PROVIDED RECORDS:
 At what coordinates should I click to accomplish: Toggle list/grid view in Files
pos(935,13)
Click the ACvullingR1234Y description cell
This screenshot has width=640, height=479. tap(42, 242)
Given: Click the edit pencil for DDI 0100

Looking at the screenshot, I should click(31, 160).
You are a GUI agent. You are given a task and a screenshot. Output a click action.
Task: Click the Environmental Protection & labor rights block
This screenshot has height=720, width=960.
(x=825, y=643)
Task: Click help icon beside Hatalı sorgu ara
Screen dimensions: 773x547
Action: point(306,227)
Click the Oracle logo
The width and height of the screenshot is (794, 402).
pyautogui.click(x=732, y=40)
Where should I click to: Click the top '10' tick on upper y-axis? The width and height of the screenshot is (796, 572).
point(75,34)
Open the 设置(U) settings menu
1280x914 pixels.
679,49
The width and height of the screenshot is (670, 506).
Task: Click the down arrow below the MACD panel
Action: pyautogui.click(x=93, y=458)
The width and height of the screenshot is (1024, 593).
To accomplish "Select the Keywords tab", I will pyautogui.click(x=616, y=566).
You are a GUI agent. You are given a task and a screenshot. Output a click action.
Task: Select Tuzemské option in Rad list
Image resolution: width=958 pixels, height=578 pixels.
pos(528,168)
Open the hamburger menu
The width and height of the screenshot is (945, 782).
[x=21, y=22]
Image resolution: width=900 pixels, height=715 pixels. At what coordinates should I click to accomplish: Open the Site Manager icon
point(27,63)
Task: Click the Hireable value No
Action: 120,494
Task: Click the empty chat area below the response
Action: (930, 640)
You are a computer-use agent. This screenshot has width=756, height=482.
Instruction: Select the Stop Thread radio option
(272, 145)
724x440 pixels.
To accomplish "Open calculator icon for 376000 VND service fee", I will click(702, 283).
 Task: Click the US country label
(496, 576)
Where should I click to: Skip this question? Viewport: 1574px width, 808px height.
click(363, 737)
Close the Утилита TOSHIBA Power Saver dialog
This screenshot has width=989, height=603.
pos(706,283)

TRY IT:
Whenever a line of the records above contains the word "will", it counts toward the total; give that total alone.

SOLUTION:
2